Written request: Copy out each of the lines below, with no changes.

Available records:
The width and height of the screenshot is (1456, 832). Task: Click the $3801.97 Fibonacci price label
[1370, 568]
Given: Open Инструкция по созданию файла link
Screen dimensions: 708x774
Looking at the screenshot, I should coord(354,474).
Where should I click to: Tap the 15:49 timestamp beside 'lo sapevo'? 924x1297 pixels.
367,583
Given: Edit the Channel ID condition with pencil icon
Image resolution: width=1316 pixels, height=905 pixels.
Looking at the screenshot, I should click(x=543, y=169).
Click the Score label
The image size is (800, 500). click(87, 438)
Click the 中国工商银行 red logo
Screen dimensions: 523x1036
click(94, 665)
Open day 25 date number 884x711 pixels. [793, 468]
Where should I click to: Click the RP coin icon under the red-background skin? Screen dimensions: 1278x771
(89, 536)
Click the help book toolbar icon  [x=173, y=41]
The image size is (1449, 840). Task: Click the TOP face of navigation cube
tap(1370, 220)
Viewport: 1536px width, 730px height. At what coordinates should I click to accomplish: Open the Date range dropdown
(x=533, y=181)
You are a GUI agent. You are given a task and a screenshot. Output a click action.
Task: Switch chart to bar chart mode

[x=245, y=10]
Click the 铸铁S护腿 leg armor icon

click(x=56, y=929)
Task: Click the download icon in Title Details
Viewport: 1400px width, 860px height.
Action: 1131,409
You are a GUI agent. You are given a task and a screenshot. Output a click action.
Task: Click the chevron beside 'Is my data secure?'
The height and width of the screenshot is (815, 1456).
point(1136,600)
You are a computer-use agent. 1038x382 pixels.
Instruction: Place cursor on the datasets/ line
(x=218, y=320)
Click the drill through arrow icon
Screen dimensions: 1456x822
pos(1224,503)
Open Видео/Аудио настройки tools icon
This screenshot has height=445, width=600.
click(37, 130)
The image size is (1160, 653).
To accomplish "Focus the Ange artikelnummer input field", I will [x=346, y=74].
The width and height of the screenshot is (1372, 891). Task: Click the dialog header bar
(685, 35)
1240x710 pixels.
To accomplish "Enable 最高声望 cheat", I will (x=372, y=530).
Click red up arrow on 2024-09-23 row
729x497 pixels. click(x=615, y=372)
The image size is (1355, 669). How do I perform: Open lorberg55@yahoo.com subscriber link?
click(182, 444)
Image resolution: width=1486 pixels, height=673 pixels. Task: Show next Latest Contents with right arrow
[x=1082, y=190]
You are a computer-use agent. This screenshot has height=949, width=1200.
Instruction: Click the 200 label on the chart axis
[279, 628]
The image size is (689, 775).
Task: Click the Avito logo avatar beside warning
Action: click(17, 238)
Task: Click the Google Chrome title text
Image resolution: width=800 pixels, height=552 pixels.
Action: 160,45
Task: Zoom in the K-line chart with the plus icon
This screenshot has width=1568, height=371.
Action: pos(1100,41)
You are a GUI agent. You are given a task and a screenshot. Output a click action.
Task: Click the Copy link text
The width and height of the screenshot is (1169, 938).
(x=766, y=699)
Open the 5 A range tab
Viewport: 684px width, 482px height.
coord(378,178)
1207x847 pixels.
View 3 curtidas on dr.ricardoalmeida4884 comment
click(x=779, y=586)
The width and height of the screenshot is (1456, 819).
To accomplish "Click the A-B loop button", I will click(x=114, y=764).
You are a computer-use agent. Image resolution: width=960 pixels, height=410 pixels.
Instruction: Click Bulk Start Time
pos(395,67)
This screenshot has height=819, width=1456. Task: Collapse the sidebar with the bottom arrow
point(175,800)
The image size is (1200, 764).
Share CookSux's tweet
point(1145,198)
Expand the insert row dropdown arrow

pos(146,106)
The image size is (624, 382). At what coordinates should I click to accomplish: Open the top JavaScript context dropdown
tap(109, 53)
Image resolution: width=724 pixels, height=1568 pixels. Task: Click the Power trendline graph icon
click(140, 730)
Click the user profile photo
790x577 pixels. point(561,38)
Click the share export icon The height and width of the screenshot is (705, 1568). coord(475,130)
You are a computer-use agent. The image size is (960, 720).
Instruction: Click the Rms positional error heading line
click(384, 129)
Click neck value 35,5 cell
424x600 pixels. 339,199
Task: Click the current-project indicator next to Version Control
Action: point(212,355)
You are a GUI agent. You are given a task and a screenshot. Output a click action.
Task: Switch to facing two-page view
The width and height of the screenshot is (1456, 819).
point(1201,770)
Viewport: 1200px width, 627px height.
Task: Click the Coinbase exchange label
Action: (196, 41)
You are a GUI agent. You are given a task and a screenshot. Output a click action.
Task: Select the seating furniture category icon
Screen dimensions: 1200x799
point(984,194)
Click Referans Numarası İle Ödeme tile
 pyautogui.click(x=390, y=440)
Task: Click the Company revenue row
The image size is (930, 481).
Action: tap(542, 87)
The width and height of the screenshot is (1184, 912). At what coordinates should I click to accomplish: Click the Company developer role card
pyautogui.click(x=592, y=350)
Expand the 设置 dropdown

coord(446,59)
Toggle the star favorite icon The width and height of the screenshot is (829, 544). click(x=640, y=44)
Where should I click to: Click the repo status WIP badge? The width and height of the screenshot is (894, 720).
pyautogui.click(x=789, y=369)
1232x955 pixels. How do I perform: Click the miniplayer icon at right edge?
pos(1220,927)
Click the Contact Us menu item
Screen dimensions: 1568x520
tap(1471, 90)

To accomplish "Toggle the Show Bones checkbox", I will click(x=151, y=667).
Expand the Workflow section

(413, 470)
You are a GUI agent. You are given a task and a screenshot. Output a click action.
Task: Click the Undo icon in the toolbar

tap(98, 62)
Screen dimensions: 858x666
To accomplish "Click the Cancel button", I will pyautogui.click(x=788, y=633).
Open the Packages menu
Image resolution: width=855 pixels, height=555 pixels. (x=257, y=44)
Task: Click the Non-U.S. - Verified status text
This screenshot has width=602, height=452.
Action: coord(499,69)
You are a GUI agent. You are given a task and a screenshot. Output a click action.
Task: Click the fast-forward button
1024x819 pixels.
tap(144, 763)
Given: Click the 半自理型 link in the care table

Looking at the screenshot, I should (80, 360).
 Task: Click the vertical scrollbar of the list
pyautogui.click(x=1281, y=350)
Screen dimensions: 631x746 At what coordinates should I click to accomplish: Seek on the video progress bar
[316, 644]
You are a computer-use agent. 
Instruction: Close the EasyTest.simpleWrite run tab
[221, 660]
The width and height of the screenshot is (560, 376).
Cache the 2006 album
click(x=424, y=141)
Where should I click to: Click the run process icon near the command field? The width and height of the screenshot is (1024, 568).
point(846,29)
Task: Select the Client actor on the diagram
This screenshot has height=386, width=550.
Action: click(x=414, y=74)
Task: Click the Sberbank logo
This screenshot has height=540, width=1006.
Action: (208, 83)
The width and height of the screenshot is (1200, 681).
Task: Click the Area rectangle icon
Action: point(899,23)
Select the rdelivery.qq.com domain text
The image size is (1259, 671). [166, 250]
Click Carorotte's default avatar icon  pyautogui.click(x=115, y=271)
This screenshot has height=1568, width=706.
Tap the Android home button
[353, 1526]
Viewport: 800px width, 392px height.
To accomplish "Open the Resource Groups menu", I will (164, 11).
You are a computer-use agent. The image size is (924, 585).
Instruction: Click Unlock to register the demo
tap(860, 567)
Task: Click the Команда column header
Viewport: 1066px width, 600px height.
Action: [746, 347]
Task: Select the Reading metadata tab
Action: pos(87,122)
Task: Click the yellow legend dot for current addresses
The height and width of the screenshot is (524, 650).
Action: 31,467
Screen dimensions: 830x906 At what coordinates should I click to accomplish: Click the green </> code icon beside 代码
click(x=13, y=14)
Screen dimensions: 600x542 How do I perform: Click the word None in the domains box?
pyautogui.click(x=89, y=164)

Solved problem:
The width and height of the screenshot is (1456, 832). Task: Click the $3801.97 Fibonacci price label
[1370, 568]
Given: Open Инструкция по созданию файла link
Screen dimensions: 708x774
Looking at the screenshot, I should coord(354,474).
Where should I click to: Tap the 15:49 timestamp beside 'lo sapevo'? 924x1297 pixels.
367,583
Given: Edit the Channel ID condition with pencil icon
Image resolution: width=1316 pixels, height=905 pixels.
Looking at the screenshot, I should click(x=543, y=169).
Click the Score label
The image size is (800, 500). click(87, 438)
Click the 中国工商银行 red logo
Screen dimensions: 523x1036
click(94, 665)
Open day 25 date number 884x711 pixels. [793, 468]
Where should I click to: Click the RP coin icon under the red-background skin? Screen dimensions: 1278x771
(89, 536)
Click the help book toolbar icon  [x=173, y=41]
The image size is (1449, 840). Task: Click the TOP face of navigation cube
tap(1370, 220)
Viewport: 1536px width, 730px height. At what coordinates should I click to accomplish: Open the Date range dropdown
(x=533, y=181)
You are a GUI agent. You are given a task and a screenshot. Output a click action.
Task: Switch chart to bar chart mode

[x=245, y=10]
Click the 铸铁S护腿 leg armor icon

click(x=56, y=929)
Task: Click the download icon in Title Details
Viewport: 1400px width, 860px height.
Action: 1131,409
You are a GUI agent. You are given a task and a screenshot. Output a click action.
Task: Click the chevron beside 'Is my data secure?'
The height and width of the screenshot is (815, 1456).
point(1136,600)
You are a computer-use agent. 1038x382 pixels.
Instruction: Place cursor on the datasets/ line
(x=218, y=320)
Click the drill through arrow icon
Screen dimensions: 1456x822
pos(1224,503)
Open Видео/Аудио настройки tools icon
This screenshot has height=445, width=600.
click(37, 130)
The image size is (1160, 653).
To accomplish "Focus the Ange artikelnummer input field", I will [x=346, y=74].
The width and height of the screenshot is (1372, 891). Task: Click the dialog header bar
(685, 35)
1240x710 pixels.
To accomplish "Enable 最高声望 cheat", I will (x=372, y=530).
Click red up arrow on 2024-09-23 row
729x497 pixels. click(x=615, y=372)
The image size is (1355, 669). How do I perform: Open lorberg55@yahoo.com subscriber link?
click(182, 444)
Image resolution: width=1486 pixels, height=673 pixels. Task: Show next Latest Contents with right arrow
[x=1082, y=190]
You are a computer-use agent. This screenshot has height=949, width=1200.
Instruction: Click the 200 label on the chart axis
[279, 628]
The image size is (689, 775).
Task: Click the Avito logo avatar beside warning
Action: click(17, 238)
Task: Click the Google Chrome title text
Image resolution: width=800 pixels, height=552 pixels.
Action: 160,45
Task: Zoom in the K-line chart with the plus icon
This screenshot has width=1568, height=371.
Action: pos(1100,41)
You are a GUI agent. You are given a task and a screenshot. Output a click action.
Task: Click the Copy link text
The width and height of the screenshot is (1169, 938).
(x=766, y=699)
Open the 5 A range tab
Viewport: 684px width, 482px height.
coord(378,178)
1207x847 pixels.
View 3 curtidas on dr.ricardoalmeida4884 comment
click(x=779, y=586)
The width and height of the screenshot is (1456, 819).
To accomplish "Click the A-B loop button", I will click(x=114, y=764).
You are a computer-use agent. Image resolution: width=960 pixels, height=410 pixels.
Instruction: Click Bulk Start Time
pos(395,67)
This screenshot has height=819, width=1456. Task: Collapse the sidebar with the bottom arrow
point(175,800)
The image size is (1200, 764).
Share CookSux's tweet
point(1145,198)
Expand the insert row dropdown arrow

pos(146,106)
The image size is (624, 382). At what coordinates should I click to accomplish: Open the top JavaScript context dropdown
tap(109, 53)
Image resolution: width=724 pixels, height=1568 pixels. Task: Click the Power trendline graph icon
click(140, 730)
Click the user profile photo
790x577 pixels. point(561,38)
Click the share export icon The height and width of the screenshot is (705, 1568). coord(475,130)
You are a computer-use agent. The image size is (960, 720).
Instruction: Click the Rms positional error heading line
click(384, 129)
Click neck value 35,5 cell
424x600 pixels. 339,199
Task: Click the current-project indicator next to Version Control
Action: point(212,355)
You are a GUI agent. You are given a task and a screenshot. Output a click action.
Task: Switch to facing two-page view
The width and height of the screenshot is (1456, 819).
point(1201,770)
Viewport: 1200px width, 627px height.
Task: Click the Coinbase exchange label
Action: (196, 41)
You are a GUI agent. You are given a task and a screenshot. Output a click action.
Task: Select the seating furniture category icon
Screen dimensions: 1200x799
point(984,194)
Click Referans Numarası İle Ödeme tile
 pyautogui.click(x=390, y=440)
Task: Click the Company revenue row
The image size is (930, 481).
Action: tap(542, 87)
The width and height of the screenshot is (1184, 912). At what coordinates should I click to accomplish: Click the Company developer role card
pyautogui.click(x=592, y=350)
Expand the 设置 dropdown

coord(446,59)
Toggle the star favorite icon The width and height of the screenshot is (829, 544). click(x=640, y=44)
Where should I click to: Click the repo status WIP badge? The width and height of the screenshot is (894, 720).
pyautogui.click(x=789, y=369)
1232x955 pixels. How do I perform: Click the miniplayer icon at right edge?
pos(1220,927)
Click the Contact Us menu item
Screen dimensions: 1568x520
tap(1471, 90)

To accomplish "Toggle the Show Bones checkbox", I will click(x=151, y=667).
Expand the Workflow section

(413, 470)
You are a GUI agent. You are given a task and a screenshot. Output a click action.
Task: Click the Undo icon in the toolbar

tap(98, 62)
Screen dimensions: 858x666
To accomplish "Click the Cancel button", I will pyautogui.click(x=788, y=633).
Open the Packages menu
Image resolution: width=855 pixels, height=555 pixels. (x=257, y=44)
Task: Click the Non-U.S. - Verified status text
This screenshot has width=602, height=452.
Action: coord(499,69)
You are a GUI agent. You are given a task and a screenshot. Output a click action.
Task: Click the fast-forward button
1024x819 pixels.
tap(144, 763)
Given: Click the 半自理型 link in the care table

Looking at the screenshot, I should (80, 360).
 Task: Click the vertical scrollbar of the list
pyautogui.click(x=1281, y=350)
Screen dimensions: 631x746 At what coordinates should I click to accomplish: Seek on the video progress bar
[316, 644]
You are a computer-use agent. 
Instruction: Close the EasyTest.simpleWrite run tab
[221, 660]
The width and height of the screenshot is (560, 376).
Cache the 2006 album
click(x=424, y=141)
Where should I click to: Click the run process icon near the command field? The width and height of the screenshot is (1024, 568).
point(846,29)
Task: Select the Client actor on the diagram
This screenshot has height=386, width=550.
Action: click(x=414, y=74)
Task: Click the Sberbank logo
This screenshot has height=540, width=1006.
Action: (208, 83)
The width and height of the screenshot is (1200, 681).
Task: Click the Area rectangle icon
Action: point(899,23)
Select the rdelivery.qq.com domain text
The image size is (1259, 671). [166, 250]
Click Carorotte's default avatar icon  pyautogui.click(x=115, y=271)
This screenshot has height=1568, width=706.
Tap the Android home button
[353, 1526]
Viewport: 800px width, 392px height.
To accomplish "Open the Resource Groups menu", I will (164, 11).
You are a computer-use agent. The image size is (924, 585).
Instruction: Click Unlock to register the demo
tap(860, 567)
Task: Click the Команда column header
Viewport: 1066px width, 600px height.
Action: [746, 347]
Task: Select the Reading metadata tab
Action: pos(87,122)
Task: Click the yellow legend dot for current addresses
The height and width of the screenshot is (524, 650).
Action: 31,467
Screen dimensions: 830x906 At what coordinates should I click to accomplish: Click the green </> code icon beside 代码
click(x=13, y=14)
Screen dimensions: 600x542 How do I perform: Click the word None in the domains box?
pyautogui.click(x=89, y=164)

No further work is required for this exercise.